The United States health care system is the most expensive in the world, but this report and prior editions consistently show the U.S. underperforms relative to other countries on most dimensions of performance. Among the 11 nations studied in this report—Australia, Canada, France, Germany, the Netherlands, New Zealand, Norway, Sweden, Switzerland, the United Kingdom, and the United States—the U.S. ranks last, as it did in the 2010, 2007, 2006, and 2004 editions of Mirror, Mirror. Most troubling, the U.S. fails to achieve better health outcomes than the other countries, and as shown in the earlier editions, the U.S. is last or near last on dimensions of access, efficiency, and equity. In this edition of Mirror, Mirror, the United Kingdom ranks first, followed closely by Switzerland (Exhibit ES-1).

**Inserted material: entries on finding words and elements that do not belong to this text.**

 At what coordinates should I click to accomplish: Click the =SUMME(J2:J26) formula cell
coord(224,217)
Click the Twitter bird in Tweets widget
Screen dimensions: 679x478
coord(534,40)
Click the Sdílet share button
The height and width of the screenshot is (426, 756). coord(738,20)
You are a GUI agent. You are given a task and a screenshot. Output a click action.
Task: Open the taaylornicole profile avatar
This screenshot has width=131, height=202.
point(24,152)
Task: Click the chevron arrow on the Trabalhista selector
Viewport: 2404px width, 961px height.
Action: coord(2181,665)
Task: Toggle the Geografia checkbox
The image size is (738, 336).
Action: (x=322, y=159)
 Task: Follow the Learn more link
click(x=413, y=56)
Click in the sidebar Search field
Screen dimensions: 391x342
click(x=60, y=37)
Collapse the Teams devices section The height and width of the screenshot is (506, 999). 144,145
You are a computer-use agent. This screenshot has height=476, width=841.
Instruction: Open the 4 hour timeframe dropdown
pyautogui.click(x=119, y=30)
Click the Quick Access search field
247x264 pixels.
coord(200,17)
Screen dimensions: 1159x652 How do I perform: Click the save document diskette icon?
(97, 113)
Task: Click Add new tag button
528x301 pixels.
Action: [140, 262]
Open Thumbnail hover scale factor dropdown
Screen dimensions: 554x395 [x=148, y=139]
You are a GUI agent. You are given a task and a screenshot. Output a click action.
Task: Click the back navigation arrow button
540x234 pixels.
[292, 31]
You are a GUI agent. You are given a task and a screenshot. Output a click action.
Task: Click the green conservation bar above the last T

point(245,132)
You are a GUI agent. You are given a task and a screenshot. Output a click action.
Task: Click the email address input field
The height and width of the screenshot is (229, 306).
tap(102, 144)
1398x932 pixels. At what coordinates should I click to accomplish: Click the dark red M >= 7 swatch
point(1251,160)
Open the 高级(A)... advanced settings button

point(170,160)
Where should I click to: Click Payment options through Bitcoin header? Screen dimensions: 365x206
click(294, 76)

Expanding from the seven countries included in 2010, the 2014 edition includes data from 11 countries. It incorporates patients’ and physicians’ survey results on care experiences and ratings on various dimensions of care. It includes information from the most recent three Commonwealth Fund international surveys of patients and primary care physicians about medical practices and views of their countries’ health systems (2011–2013). It also includes information on health care outcomes featured in The Commonwealth Fund’s most recent (2011) national health system scorecard, and from the World Health Organization (WHO) and the Organization for Economic Cooperation and Development (OECD).